A bioética deve reconhecer os benefícios dos avanços científicos, enquanto se mantém constantemente alerta para os riscos e perigos que eles apresentam. Embora possa levar a novas e promissoras formas de erradicar doenças que há muito tempo afetam o homem, esse progresso também levanta temores justificáveis sobre efeitos indesejáveis e uso indevido, como a manipulação genética e suas aplicações, a volta de doutrinas eugênicas (que agora têm um gama de ferramentas sofisticadas à sua disposição) ou experiências com genes em populações vulneráveis.

O surgimento da bioética coincidiu com o clamor generalizado levantado pelos horrores da Segunda Guerra Mundial, reação que culminou com a Declaração Universal dos Direitos Humanos, em 1948. O objetivo primordial da bioética se baseia no princípio humanista de afirmar a primazia do ser humano e defender a dignidade e a liberdade inerentes ao mero fato de pertencer à espécie, diante de um contexto mutante e em constante evolução das ciências da vida.

A bioética, assim, é um baluarte do humanismo tanto em termos de metas como na sua natureza multidisciplinar. A fim de fornecer soluções adequadas aos novos desafios científicos, para os quais a ética tradicional tem-se revelado insuficiente, tivemos de encontrar formas de as ciências naturais e sociais se comunicarem entre si, cada qual com suas metodologias e pontos de vista específicos, e unir diferentes campos de conhecimento, desde medicina, filosofia e biologia até sociologia, direito e antropologia.

 

Consenso, diálogo, tolerância

A bioética integra os valores do humanismo em seus métodos e práticas a fim de atingir um consenso por meio de um diálogo construtivo e inteligente com todos os setores envolvidos. A sociedade não se contenta mais em olhar passivamente quando confrontada com escolhas que ameaçam sua sobrevivência e comprometem sua responsabilidade moral. Portanto, a bioética tem de impor uma atitude de abertura e tolerância, voltada para a adoção de normas e leis que respeitem a realidade das comunidades multiculturais, com suas próprias tradições e crenças.

Esses valores humanistas vão mais longe do que apenas incentivar o pensamento teórico e também se aplicam a questões específicas da vida cotidiana, como levantadas pelas práticas hospitalares. O campo também tem se expandido para incluir as dimensões sociais da saúde, tais como produção e consumo de alimentos, pobreza e acesso a serviços de saúde, remédios e água potável.

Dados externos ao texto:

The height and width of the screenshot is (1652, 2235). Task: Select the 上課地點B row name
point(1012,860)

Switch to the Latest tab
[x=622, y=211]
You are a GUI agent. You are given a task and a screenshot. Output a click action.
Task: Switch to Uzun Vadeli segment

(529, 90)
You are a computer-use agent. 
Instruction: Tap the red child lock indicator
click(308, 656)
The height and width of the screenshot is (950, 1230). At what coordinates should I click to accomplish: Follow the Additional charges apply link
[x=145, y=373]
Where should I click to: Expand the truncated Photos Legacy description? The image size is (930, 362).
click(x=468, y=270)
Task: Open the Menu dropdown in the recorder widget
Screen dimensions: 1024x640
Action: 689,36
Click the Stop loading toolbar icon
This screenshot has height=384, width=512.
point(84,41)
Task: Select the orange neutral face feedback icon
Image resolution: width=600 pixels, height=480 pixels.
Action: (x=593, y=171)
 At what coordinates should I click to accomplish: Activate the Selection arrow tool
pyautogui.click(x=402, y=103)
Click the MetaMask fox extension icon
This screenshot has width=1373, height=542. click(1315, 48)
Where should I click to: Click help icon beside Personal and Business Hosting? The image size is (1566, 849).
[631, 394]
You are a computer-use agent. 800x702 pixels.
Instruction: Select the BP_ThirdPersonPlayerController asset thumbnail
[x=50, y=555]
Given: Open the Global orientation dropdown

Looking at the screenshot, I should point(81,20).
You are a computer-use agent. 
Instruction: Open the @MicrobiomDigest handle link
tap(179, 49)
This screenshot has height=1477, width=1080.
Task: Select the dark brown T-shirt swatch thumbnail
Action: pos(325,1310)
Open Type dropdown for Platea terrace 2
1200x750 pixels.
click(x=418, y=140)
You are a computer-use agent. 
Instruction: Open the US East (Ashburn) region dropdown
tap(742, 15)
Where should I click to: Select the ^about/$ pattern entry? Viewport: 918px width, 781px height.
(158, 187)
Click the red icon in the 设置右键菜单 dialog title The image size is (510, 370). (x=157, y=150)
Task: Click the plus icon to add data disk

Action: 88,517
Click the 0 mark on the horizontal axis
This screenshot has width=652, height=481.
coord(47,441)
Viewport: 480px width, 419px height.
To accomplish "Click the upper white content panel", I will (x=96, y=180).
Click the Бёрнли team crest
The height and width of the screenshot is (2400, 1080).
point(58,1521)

A bioética deflagrou uma militância global que está ajudando a transformar os ideais de justiça mundial em realidade, através das iniciativas dos comitês de ética nacionais e de comitês hospitalares, além de ensino e pesquisa. Também deve-se notar que, quase sem exceção, as escolas médicas passaram a incluir a disciplina em seus programas de ensino, demonstrando seu papel essencial na prática médica.

Comitês de bioética hospitalares foram criados em praticamente todos os serviços de saúde. Não há um único país sem uma comissão nacional de bioética ou um grupo equivalente de especialistas. Códigos, normas e protocolos relativos à bioética foram adotados em todos os lugares, e a Unesco considerou-os essenciais para criar um fórum de reflexão e debate – o Comitê Internacional de Bioética –, visando reforçar a disciplina através da elaboração de diretrizes baseadas nos direitos humanos, tal como definido em três Declarações Universais.

A aliança entre bioética e direitos humanos anuncia uma nova forma de humanismo, em sintonia com as expectativas e os desafios do nosso tempo. Esse renovado humanismo reconhece os componentes biológicos e éticos da natureza humana, cuja dignidade deve ser preservada aqui e agora, assumindo a responsabilidade e o dever de proteger a vida em todas as suas manifestações para as gerações vindouras e, por fim, garantir a sobrevivência da espécie.